Yapılacak iş:
"Given: Toggle Operating Expenses legend item" içeren satırdan "tap(1040, 925)" içeren satıra kadar (her ikisi dahil) olan satırları, "Toggle" yerine "Switch" koyarak güncelleyin ve başka hiçbir şeyi değiştirmeden yeniden verin.

Veri kümesi satırları:
━━━
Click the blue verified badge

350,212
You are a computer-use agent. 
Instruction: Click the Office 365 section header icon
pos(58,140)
━━━
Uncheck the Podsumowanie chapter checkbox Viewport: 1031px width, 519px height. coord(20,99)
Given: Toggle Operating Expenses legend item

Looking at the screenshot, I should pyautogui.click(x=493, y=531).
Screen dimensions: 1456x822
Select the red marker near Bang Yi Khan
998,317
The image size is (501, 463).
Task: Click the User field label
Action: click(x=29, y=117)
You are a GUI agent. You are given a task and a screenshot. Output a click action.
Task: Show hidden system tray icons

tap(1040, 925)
━━━
Görevin yanıtı:
Given: Switch Operating Expenses legend item

Looking at the screenshot, I should pyautogui.click(x=493, y=531).
Screen dimensions: 1456x822
Select the red marker near Bang Yi Khan
998,317
The image size is (501, 463).
Task: Click the User field label
Action: click(x=29, y=117)
You are a GUI agent. You are given a task and a screenshot. Output a click action.
Task: Show hidden system tray icons

tap(1040, 925)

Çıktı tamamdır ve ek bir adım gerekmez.